If I were an engineer working on these products, I'd feel satisfied, mostly. I'd be providing pretty good products to people, and doing so in an aesthetically pleasing way, technologically, all HTML/CSS/JavaScript goodness, no win32 calls in sight. But, and it's probably just the way I'm wired, I'd feel a bit unfulfilled. I'd look at my paycheck, laptop, cube, sushi-filled cafeteria, massage chair, cooler filled with those $5 Naked fruit juice bottles, copper-plated espresso machine, and wifi-equipped commuter van, and I'd know that I hadn't paid for them. The smart folks working on text ads had. They're the major leaguers in the organization.

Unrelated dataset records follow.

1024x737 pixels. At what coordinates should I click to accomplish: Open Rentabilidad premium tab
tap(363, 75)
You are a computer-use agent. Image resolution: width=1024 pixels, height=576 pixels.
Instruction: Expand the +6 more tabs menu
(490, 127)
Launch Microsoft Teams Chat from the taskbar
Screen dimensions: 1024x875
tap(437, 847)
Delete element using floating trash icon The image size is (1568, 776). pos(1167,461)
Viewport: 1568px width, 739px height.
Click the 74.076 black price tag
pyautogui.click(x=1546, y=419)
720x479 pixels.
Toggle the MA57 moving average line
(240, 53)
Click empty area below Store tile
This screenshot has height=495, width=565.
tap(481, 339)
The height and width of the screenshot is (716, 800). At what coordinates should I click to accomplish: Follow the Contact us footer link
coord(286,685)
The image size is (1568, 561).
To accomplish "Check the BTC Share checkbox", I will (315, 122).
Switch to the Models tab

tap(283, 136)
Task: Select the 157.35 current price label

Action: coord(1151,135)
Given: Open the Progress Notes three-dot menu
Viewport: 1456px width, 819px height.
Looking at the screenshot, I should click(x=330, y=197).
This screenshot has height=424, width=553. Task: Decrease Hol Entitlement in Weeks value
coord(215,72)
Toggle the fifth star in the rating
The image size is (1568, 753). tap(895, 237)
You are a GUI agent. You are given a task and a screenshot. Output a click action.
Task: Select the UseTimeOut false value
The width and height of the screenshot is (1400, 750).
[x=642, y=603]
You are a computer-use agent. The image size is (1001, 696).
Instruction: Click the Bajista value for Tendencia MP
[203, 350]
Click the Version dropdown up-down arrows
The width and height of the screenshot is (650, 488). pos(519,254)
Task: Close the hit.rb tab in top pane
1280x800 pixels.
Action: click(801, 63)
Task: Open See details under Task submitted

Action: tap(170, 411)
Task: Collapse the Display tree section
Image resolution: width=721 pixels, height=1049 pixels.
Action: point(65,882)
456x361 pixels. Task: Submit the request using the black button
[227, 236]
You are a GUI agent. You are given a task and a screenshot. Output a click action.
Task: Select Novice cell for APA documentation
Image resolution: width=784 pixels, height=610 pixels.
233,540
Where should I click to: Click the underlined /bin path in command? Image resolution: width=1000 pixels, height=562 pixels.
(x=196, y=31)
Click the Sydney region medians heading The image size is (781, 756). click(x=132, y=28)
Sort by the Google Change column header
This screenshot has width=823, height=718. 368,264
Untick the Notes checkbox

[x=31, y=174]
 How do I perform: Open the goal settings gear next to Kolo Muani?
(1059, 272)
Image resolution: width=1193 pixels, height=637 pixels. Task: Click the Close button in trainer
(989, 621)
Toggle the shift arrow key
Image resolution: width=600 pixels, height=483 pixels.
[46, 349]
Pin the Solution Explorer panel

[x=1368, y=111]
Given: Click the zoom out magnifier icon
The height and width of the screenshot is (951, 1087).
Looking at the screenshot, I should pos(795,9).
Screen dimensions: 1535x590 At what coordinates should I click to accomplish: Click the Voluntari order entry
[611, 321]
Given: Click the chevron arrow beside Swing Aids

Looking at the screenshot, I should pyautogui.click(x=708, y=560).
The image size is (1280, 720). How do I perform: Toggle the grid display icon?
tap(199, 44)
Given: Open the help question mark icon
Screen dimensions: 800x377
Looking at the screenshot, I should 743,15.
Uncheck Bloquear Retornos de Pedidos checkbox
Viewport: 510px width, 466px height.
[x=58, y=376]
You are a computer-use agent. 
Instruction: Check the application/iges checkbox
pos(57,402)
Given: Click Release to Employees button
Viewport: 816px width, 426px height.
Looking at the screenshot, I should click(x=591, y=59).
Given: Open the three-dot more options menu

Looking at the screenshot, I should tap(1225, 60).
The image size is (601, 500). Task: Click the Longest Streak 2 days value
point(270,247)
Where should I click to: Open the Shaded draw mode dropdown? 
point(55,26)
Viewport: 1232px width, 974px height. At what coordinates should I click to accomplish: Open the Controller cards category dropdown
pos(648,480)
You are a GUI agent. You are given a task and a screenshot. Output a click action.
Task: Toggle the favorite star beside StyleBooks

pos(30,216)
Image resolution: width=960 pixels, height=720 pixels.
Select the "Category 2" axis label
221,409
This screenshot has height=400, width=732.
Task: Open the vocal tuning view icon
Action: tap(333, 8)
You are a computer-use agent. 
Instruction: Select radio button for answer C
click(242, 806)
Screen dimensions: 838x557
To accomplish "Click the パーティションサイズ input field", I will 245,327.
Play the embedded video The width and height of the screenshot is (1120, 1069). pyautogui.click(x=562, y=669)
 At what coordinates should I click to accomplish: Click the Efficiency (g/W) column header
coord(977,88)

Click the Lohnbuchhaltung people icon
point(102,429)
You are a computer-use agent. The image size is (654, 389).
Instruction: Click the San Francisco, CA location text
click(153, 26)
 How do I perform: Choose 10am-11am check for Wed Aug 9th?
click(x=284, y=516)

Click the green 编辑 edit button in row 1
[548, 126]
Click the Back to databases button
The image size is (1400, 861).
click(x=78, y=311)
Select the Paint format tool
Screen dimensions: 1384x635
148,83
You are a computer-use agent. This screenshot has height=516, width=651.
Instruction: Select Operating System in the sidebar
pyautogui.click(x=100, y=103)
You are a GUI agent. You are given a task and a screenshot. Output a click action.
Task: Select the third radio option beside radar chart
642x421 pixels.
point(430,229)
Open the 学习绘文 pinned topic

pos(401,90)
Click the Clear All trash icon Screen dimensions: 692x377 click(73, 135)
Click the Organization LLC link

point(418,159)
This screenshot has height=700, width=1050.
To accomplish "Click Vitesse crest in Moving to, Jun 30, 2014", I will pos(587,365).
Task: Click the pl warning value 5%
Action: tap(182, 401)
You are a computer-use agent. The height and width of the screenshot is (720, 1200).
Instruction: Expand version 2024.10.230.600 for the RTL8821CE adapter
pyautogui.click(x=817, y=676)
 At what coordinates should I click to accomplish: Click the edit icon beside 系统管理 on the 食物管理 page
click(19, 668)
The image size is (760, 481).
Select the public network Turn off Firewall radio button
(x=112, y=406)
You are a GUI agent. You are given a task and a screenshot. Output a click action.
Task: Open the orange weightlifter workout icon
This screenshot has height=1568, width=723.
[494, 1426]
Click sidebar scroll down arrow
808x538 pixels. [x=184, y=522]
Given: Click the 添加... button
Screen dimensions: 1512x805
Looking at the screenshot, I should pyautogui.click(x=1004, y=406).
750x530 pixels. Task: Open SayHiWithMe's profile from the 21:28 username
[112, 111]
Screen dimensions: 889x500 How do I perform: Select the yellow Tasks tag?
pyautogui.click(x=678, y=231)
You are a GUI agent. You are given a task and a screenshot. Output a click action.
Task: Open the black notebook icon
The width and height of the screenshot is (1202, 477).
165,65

And then I'd think, huh, I don't want to be them, either, even if I were that smart. Sure, I'd get to work for Peter Norvig and Udi Manber, and they'd be nice about how they were a thousand times smarter than me and they'd still offer to fill my brain as much as possible. They'd let me run my Sawzall programs on a thousand-node cluster. I'd get to ask Rob Pike a question at a tech talk. That'd be sweet. But despite all these powerful lures... I'd be selling text ads to monkeys.
It could very well be that I'm rationalizing, and that I'd be happy as a clam if I could make it through the seven walls of Google's HR process (talk about defense-in-depth). I dunno. It's worth thinking about.